Although the company has a long dividend history, it has been cut at least once in the last 10 years. Since 2014, the dividend has gone from ¥16.67 total annually to ¥100.00. This implies that the company grew its distributions at a yearly rate of about 20% over that duration. Tachibana Eletech has grown distributions at a rapid rate despite cutting the dividend at least once in the past. Companies that cut once often cut again, so we would be cautious about buying this stock solely for the dividend income.

The Dividend Looks Likely To Grow

Given that the dividend has been cut in the past, we need to check if earnings are growing and if that might lead to stronger dividends in the future. It's encouraging to see that Tachibana Eletech has been growing its earnings per share at 13% a year over the past five years. Growth in EPS bodes well for the dividend, as does the low payout ratio that the company is currently reporting.

In Summary

Overall, we don't think this company makes a great dividend stock, even though the dividend wasn't cut this year. With cash flows lacking, it is difficult to see how the company can sustain a dividend payment. We would probably look elsewhere for an income investment.

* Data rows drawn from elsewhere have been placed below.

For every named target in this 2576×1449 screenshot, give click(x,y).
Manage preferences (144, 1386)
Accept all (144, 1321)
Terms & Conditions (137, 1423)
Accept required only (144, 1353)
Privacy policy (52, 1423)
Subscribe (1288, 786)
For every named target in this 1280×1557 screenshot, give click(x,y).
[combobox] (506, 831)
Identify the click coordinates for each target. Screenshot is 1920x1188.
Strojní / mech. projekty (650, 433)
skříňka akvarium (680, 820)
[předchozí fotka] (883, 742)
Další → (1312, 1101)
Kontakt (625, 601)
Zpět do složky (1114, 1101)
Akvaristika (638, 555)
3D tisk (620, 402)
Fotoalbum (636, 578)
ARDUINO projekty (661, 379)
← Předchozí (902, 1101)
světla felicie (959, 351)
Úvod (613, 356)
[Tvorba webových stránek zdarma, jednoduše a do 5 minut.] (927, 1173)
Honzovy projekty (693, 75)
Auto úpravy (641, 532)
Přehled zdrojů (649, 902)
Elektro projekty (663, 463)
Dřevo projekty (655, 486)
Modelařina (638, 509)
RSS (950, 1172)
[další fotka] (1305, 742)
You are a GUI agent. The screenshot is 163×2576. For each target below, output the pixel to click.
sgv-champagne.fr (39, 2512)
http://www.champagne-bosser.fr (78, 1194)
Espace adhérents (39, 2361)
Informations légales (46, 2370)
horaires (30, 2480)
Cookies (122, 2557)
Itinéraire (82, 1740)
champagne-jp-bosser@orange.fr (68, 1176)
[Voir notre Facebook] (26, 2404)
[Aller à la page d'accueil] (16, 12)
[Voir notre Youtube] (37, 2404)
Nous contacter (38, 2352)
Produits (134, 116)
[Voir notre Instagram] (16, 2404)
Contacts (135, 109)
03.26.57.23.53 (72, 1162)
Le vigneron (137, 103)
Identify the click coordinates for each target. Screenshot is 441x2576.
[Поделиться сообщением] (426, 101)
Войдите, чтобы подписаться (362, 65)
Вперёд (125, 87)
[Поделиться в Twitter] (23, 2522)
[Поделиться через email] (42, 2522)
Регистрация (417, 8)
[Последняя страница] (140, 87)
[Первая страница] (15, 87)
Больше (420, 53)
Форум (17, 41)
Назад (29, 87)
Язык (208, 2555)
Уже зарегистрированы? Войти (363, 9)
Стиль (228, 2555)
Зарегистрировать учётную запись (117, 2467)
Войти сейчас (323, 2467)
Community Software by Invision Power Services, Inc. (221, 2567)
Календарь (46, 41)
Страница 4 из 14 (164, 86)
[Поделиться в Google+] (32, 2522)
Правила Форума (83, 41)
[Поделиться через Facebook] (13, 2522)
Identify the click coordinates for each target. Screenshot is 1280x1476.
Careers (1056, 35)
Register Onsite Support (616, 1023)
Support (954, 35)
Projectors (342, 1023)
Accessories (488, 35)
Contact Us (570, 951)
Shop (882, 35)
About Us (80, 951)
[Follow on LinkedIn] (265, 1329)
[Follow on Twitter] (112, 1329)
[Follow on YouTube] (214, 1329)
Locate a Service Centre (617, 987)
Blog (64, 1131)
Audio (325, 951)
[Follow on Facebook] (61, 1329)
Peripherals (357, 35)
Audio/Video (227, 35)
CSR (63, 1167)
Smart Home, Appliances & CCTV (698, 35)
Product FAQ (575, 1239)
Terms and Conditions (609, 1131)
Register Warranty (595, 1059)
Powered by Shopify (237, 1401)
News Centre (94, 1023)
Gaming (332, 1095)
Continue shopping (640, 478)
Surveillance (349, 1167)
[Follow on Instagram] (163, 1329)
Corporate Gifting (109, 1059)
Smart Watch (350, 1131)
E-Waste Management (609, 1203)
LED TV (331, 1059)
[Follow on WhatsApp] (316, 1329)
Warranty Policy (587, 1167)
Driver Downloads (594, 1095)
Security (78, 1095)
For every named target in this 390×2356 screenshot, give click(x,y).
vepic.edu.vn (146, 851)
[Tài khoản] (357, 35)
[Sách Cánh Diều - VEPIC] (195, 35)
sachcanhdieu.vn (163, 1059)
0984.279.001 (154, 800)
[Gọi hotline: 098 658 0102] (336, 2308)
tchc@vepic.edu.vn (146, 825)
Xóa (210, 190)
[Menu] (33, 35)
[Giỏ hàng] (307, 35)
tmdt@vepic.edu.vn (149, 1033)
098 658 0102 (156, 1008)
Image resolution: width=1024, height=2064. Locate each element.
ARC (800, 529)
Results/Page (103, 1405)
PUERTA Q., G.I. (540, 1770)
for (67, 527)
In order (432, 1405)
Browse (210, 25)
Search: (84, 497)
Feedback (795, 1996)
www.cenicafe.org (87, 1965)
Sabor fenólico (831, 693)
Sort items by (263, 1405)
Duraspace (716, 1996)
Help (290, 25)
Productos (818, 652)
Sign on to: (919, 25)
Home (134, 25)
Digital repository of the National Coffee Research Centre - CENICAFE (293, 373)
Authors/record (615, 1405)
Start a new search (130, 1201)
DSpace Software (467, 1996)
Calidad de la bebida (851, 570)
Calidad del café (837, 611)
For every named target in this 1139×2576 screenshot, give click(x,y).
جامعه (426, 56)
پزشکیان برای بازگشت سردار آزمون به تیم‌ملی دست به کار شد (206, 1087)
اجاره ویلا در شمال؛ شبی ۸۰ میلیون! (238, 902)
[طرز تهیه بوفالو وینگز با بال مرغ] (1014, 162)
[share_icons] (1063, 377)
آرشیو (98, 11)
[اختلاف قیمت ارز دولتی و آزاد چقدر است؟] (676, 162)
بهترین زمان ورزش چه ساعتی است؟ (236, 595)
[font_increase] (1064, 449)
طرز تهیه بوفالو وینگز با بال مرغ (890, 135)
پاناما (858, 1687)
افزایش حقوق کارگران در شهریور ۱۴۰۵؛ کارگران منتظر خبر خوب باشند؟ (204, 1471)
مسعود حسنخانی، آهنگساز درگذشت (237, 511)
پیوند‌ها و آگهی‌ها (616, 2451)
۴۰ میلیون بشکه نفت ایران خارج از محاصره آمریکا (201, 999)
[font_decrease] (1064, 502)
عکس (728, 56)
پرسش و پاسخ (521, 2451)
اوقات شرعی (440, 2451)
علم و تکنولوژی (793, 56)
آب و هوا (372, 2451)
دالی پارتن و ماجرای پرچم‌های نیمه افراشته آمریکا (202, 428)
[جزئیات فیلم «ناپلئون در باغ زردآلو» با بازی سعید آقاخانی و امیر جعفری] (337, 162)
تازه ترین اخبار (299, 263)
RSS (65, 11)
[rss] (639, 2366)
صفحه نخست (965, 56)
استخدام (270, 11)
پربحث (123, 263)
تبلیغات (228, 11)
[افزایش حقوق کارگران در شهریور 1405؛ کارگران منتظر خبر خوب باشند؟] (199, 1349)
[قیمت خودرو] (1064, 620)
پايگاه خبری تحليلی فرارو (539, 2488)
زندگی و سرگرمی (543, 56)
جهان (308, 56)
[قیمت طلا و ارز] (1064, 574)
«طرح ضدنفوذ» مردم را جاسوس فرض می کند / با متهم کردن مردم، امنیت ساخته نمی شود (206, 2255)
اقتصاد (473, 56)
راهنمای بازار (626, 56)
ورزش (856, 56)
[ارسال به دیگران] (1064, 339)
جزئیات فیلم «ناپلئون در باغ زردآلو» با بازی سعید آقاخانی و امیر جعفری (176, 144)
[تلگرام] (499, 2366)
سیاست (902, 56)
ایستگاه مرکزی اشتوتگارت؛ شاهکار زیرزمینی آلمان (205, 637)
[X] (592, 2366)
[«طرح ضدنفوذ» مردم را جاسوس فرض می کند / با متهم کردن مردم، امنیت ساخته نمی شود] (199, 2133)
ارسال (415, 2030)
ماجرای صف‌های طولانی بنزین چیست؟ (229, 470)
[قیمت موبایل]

Market movements attest to how highly valued a consistent dividend policy is compared to one which is more unpredictable. Still, investors need to consider a host of other factors, apart from dividend payments, when analysing a company. As an example, we've identified 1 warning sign for Tachibana Eletech that you should be aware of before investing. If you are a dividend investor, you might also want to look at our curated list of high yield dividend stocks.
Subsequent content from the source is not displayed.